Jonas Chollet

Personal information
- Born: 5 November 2008 (age 17) Gap, Hautes-Alpes, France

Sport
- Country: France
- Sport: Snowboarding
- Event: Snowboard cross

Medal record
Men's snowboarding
Representing France
Winter Youth Olympics
| Gold medal – first place | 2024 Gangwon | Snowboard cross |
| Gold medal – first place | 2024 Gangwon | Mixed team snowboard cross |

= Jonas Chollet =

French snowboarder (born 2008)

Jonas Chollet (born 5 November 2008) is a French snowboarder specializing in snowboard cross.

==Career==
In January 2024, Chollet represented France at the 2024 Winter Youth Olympics and won a gold medal in the snowboard cross and mixed team snowboard cross events.

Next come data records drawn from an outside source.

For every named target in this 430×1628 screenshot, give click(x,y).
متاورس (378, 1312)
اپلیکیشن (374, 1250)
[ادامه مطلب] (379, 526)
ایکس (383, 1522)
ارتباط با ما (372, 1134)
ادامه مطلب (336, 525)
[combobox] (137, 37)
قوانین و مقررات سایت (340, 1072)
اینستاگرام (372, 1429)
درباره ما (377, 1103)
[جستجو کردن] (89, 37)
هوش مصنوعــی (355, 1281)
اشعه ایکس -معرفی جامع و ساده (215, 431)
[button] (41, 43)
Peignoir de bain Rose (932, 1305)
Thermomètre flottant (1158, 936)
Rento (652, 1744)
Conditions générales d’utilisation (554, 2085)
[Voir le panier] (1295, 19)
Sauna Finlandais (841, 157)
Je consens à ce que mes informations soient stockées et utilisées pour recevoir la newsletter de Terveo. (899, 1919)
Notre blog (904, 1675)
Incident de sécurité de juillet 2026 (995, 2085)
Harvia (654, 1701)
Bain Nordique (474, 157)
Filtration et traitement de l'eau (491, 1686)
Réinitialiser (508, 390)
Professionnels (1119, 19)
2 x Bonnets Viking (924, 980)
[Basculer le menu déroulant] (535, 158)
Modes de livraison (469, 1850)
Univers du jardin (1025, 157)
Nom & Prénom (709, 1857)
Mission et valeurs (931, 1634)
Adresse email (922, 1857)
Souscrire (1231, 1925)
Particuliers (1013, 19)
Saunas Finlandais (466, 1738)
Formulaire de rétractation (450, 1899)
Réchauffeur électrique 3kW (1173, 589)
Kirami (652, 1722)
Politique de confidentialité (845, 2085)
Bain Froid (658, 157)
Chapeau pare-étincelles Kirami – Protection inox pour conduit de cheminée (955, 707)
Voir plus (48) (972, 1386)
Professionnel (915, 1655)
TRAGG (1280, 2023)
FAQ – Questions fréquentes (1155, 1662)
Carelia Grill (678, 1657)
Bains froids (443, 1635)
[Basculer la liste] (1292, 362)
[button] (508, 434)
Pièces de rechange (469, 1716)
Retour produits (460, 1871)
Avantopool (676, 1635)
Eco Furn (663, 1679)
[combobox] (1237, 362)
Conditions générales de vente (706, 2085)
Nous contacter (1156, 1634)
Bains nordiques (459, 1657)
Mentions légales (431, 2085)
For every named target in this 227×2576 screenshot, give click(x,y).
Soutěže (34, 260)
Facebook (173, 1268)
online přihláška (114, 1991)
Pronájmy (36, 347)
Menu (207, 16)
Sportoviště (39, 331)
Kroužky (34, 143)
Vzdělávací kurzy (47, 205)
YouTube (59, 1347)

In April 2025, he competed at the FIS Snowboarding Junior World Championships where he won gold medals in the snowboard cross and snowboard cross team events. During the 2025–26 FIS Snowboard World Cup he won the snowboard cross event in his World Cup debut on 13 December 2025.

In January 2026, he was selected to represent France at the 2026 Winter Olympics. He competed in the snowboard cross event, and finished in sixth place.

==Personal life==
His older brother, Aidan, is also a snowboarder.